When an earthquake occurs you could get a warning.  The challenge is the rapid detection and classification of earthquake signals given the continuous and variable noise that the Earth generates.  This month the California Legislature unanimously passed a bill that would bring earthquake alerts to the public.  As the interest in providing public alerts grows, the challenges in delivering accurate information as fast as possible are brought into sharp focus.  At the same time, low-cost low-quality accelerometers are becoming prevalent in consumer electronics providing an opportunity for massive expansion of our monitoring efforts.  In this talk we will review the status of earthquake early warning in California and around the world, the challenges that remain, and the opportunities for making use of massive new datasets.

Richard Allen is the Director of the Berkeley Seismological Laboratory and a Professor in Earth and Planetary Science.  His research interests range from 3D imaging of deep Earth processes--processes responsible for the motion of tectonic plates--to rapid detection and classification of surface shaking for real-time information systems, including earthquake early warning. 


Friday, June 21, 2013, 12 – 1 pm                        View Webcast                       

Extracting actionable insight from dirty time-series data

Speaker: Joshua Bloom

Professor, Astronomy; Director, Center for Time Domain Informatics

Earthquakes.
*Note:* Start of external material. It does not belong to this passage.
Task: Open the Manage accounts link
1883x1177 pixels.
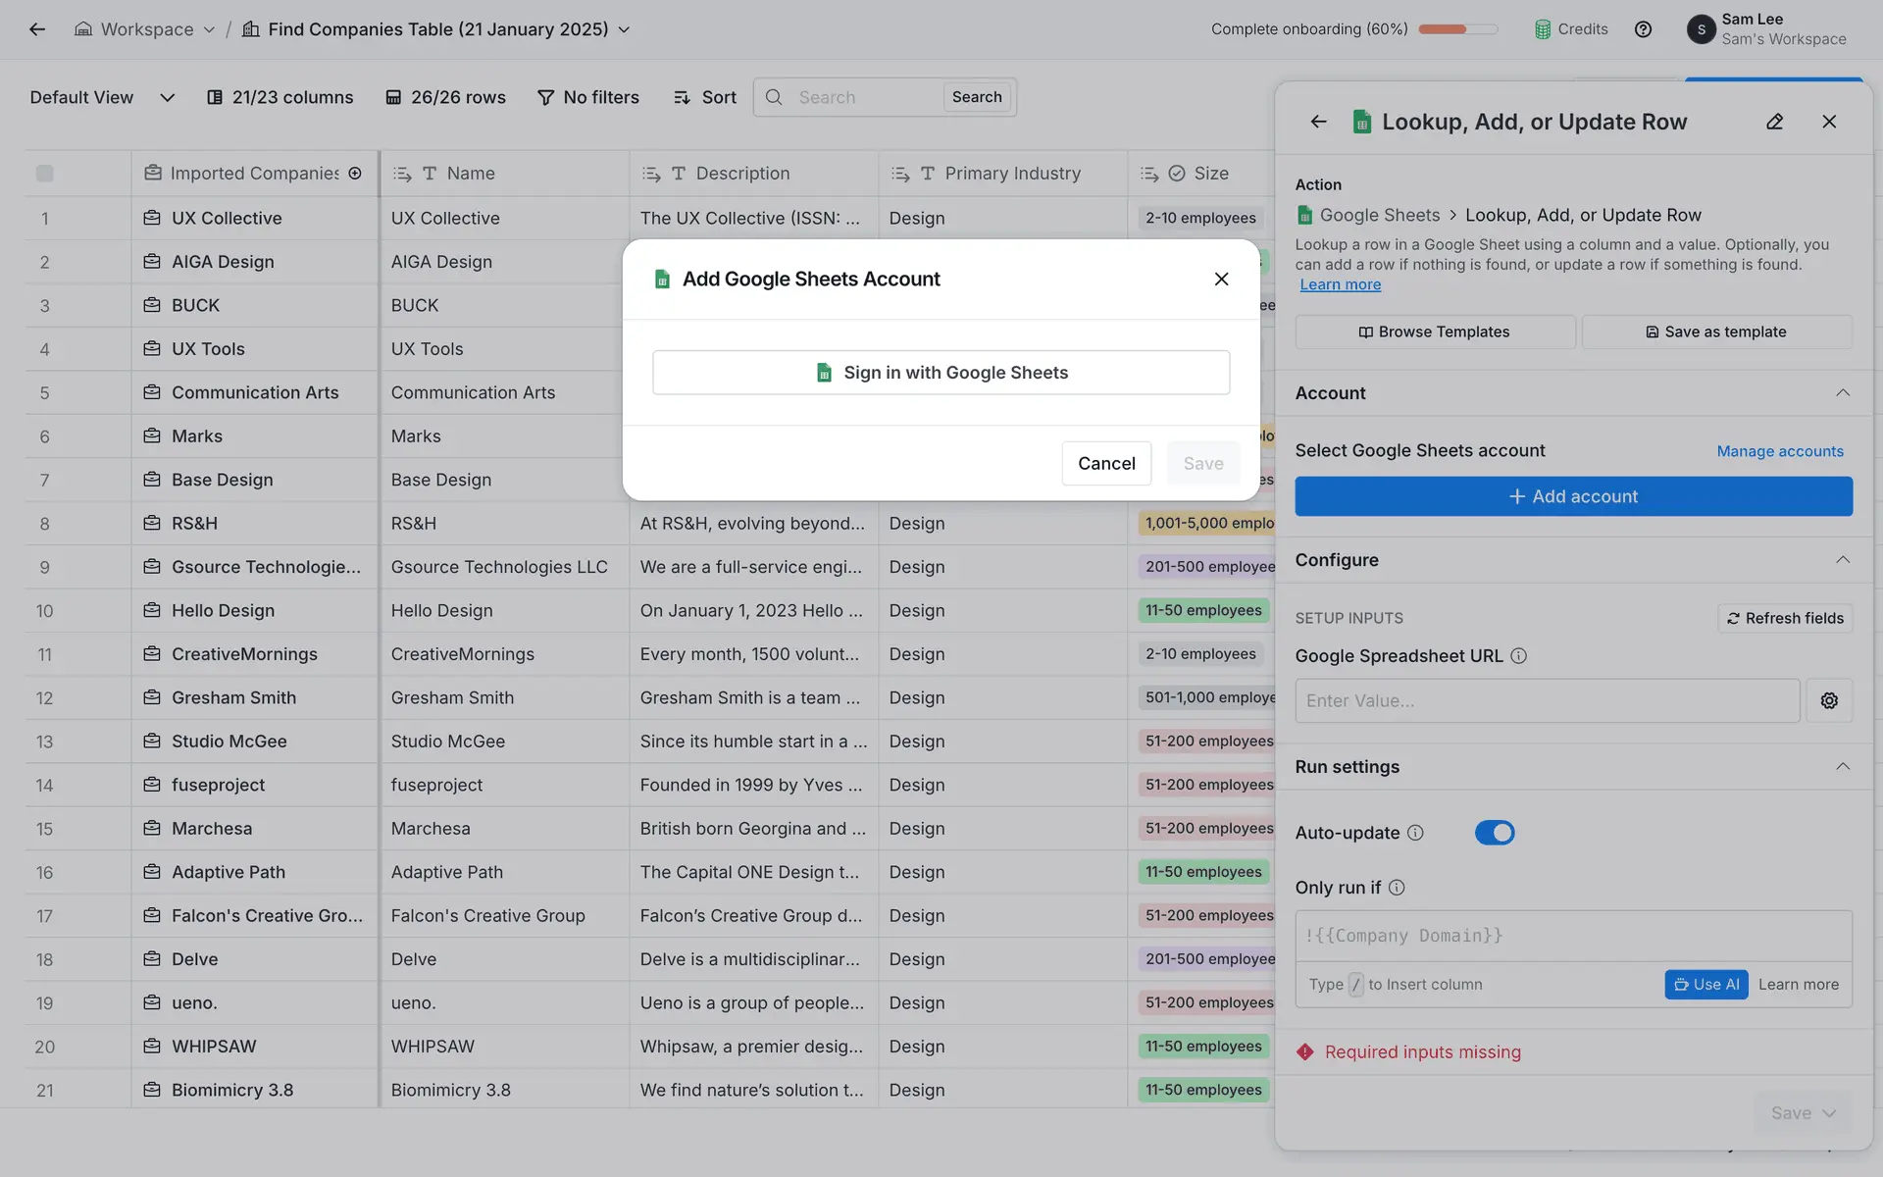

Supernovae. Social unrest. Traffic accidents. Smart thermostats. They all generate noisy and incomplete streaming sensor data that require some form of action to be taken on the resultant inferences.  But how do researchers with domain expertise build the capability to generate actionable inferences when such tools often require cutting-edge frameworks from statistics and computer science?  If you're a domain scientist, who do you turn to for collaboration? If you are in statistics or EECS what do you get out of such collaborations? Bloom's lecture addressed these questions and discussed the practice of collaboration around time-series data on campus and beyond.Professor Bloom's presentation was followed by a panel discussion with Richard M. Allen, Professor, Earth and Planetary Science, Berkeley Seismological Lab; Michael Silver, Professor, Optometry and Vision Science and Neuroscience, School of Optometry and Helen Wills Neuroscience Institute; and Philip B. Stark, Professor and Chair, Statistics. The panel was moderated by Fernando Perez, Henry H. Wheeler Jr. Brain Imaging Center.

Joshua Bloom is a Professor of Astronomy and serves as the Director of the Center for Time-Domain Informatics. His research focuses understanding the nature of explosive transient phenomena.